What is required: Compute how many lines in the entries below contain "agent", and output nothing but the number.

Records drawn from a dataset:
───

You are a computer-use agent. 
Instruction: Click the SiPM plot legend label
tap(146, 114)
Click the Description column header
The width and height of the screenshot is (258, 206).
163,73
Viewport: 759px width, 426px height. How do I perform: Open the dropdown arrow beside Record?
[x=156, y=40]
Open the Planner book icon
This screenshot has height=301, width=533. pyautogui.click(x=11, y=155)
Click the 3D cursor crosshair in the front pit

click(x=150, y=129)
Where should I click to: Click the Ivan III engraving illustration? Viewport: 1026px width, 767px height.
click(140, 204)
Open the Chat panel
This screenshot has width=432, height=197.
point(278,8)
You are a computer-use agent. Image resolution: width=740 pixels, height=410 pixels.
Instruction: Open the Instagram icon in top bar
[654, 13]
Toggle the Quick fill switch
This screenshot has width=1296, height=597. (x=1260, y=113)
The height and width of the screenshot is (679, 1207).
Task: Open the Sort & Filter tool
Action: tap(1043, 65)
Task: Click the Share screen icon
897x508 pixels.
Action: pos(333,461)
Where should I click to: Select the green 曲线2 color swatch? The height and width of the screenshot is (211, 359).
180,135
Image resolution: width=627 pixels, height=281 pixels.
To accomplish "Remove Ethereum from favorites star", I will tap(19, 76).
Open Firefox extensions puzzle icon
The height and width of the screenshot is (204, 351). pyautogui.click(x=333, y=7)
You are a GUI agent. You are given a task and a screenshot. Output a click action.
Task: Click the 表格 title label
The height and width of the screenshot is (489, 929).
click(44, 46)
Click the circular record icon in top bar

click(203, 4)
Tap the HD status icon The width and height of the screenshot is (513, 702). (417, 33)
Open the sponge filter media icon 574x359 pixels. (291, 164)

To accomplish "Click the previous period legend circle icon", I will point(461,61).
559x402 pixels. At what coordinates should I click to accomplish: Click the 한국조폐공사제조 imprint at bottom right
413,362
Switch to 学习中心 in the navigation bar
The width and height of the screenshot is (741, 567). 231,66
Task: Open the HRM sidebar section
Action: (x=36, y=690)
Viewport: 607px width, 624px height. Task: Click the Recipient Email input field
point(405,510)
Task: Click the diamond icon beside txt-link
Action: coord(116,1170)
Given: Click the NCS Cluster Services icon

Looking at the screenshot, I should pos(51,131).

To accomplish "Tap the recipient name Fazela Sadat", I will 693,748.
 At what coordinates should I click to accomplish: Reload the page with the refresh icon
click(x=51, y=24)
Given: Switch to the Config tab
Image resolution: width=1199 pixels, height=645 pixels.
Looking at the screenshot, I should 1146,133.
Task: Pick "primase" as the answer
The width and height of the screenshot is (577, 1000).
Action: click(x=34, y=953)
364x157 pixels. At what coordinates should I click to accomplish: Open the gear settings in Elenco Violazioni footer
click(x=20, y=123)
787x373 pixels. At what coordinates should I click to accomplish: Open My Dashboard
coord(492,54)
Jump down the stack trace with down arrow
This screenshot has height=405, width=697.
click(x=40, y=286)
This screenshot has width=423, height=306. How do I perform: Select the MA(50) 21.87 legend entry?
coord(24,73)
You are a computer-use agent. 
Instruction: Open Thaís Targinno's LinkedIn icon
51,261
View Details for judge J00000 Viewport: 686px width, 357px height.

───

Result of the exercise: 4